• Set problem: Could you repeat the part of the sentiment analysis tutorial between "[This article was" and "is sentiment analysis?", inclusive, word for word?
───── Text block
Sentiment Analysis in R

[This article was first published on coding-the-past, and kindly contributed to R-bloggers]. (You can report issue about the content on this page here)
Want to share your content on R-bloggers? click here if you have a blog, or here if you don't.


In this lesson on sentiment analysis in R, you will learn how to perform sentiment analysis using the sentimentr package. To demonstrate the use of the package, you will compare the sentiment in the speeches of Adolf Hitler and Franklin Roosevelt about the declaration of war by Germany against the United States in 1941.


tips_and_updates  
These speeches are analyzed here strictly for research purposes. Read more about an academic project to make Hitler speeches available for research: Collection of Adolf Hitlers Speeches, 1933-1945


1. What is sentiment analysis?

Sentiment analysis or opinion mining consists of detecting the emotional tone of natural language. It works by assigning an emotion or emotional score to each word in a text. Some methods consider each word separately and others approach them in a wider context, for example, by evaluating their emotion considering its position in a sentence.


In this post we will be taking the latter approach, because the context of the word not rarely influences the emotion conveyed by it. In this context, the sentimentr package is a great option for sentiment analysis in R, because it calculates the sentiment at the sentence level. Each sentence is assigned a score that, in our example, varies from around -1.2 (very negative) to around 1.2 (very positive).


The sentimentr package takes into account valence shifters that can change the emotion of a sentence, for example:

  • negator: I do not like it.
  • amplifier: I really like it.
  • de-amplifier: I hardly like it.


tips_and_updates  
Check the package repository if you are interested in the math behind the methodology: Rinker, Tyler W. 2021. sentimentr: Calculate Text Polarity Sentiment. Buffalo, New York.




2. How to get the data?

We will gather the data for this example from two webpages using web scraping. If you want to learn more about web scraping, please consult ‘How to webscrape in R?’. The rvest package will be used to webscrape, specifically, the following three functions:

  • read_html: Extracts the HTML source code associated with an URL;
  • html_elements: Extracts the relevant HTML elements from the HTML code;
  • html_text: Extracts the text (content) from the HTML elements;


The first step is to load the necessary packages and to save the URLs of the two speeches in variables. Please follow the instructions of the sentimentr package webpage to install it.
──────────
───── Given data
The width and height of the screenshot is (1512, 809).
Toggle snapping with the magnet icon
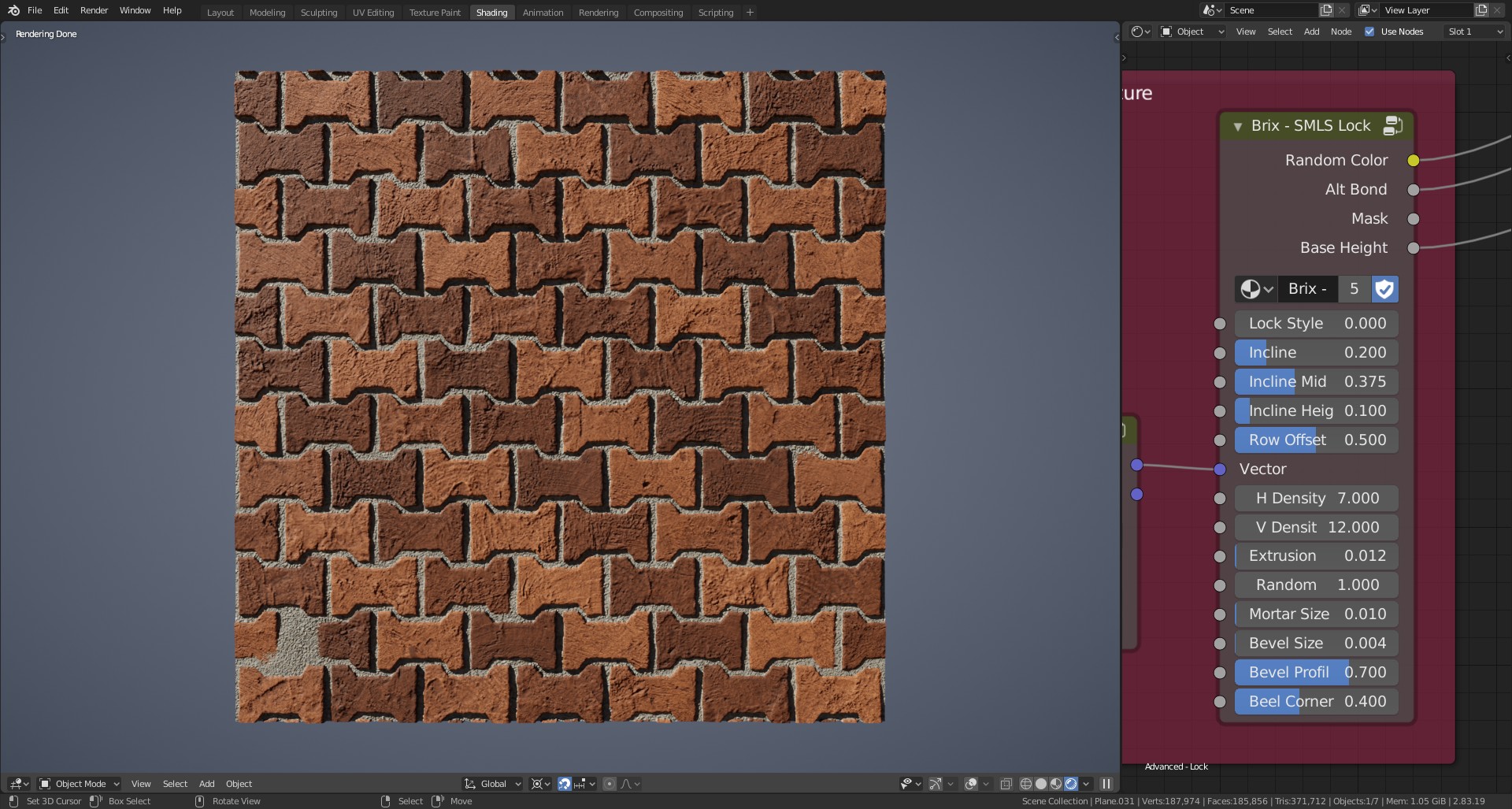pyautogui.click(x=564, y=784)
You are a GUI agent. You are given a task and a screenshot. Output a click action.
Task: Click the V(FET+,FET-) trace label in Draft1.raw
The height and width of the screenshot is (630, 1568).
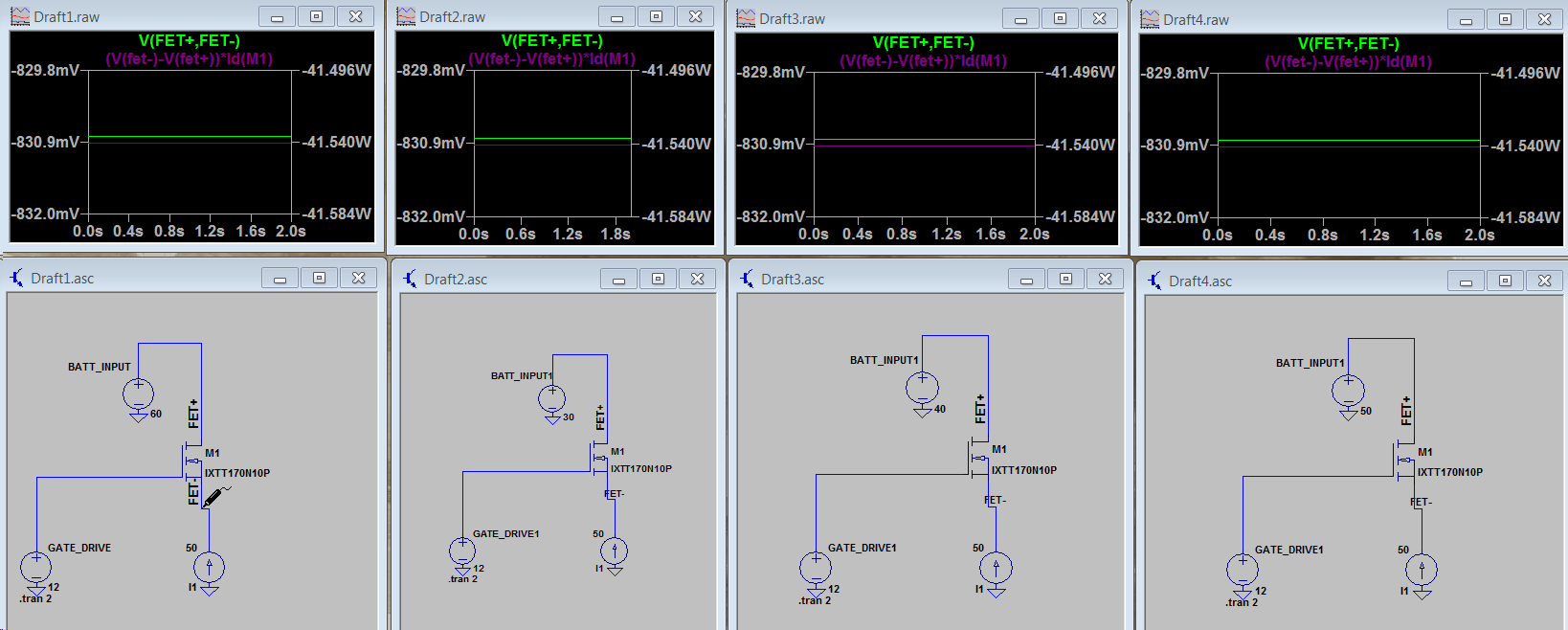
──────────
• Exercise response:
[This article was first published on coding-the-past, and kindly contributed to R-bloggers]. (You can report issue about the content on this page here)
Want to share your content on R-bloggers? click here if you have a blog, or here if you don't.


In this lesson on sentiment analysis in R, you will learn how to perform sentiment analysis using the sentimentr package. To demonstrate the use of the package, you will compare the sentiment in the speeches of Adolf Hitler and Franklin Roosevelt about the declaration of war by Germany against the United States in 1941.


tips_and_updates  
These speeches are analyzed here strictly for research purposes. Read more about an academic project to make Hitler speeches available for research: Collection of Adolf Hitlers Speeches, 1933-1945


1. What is sentiment analysis?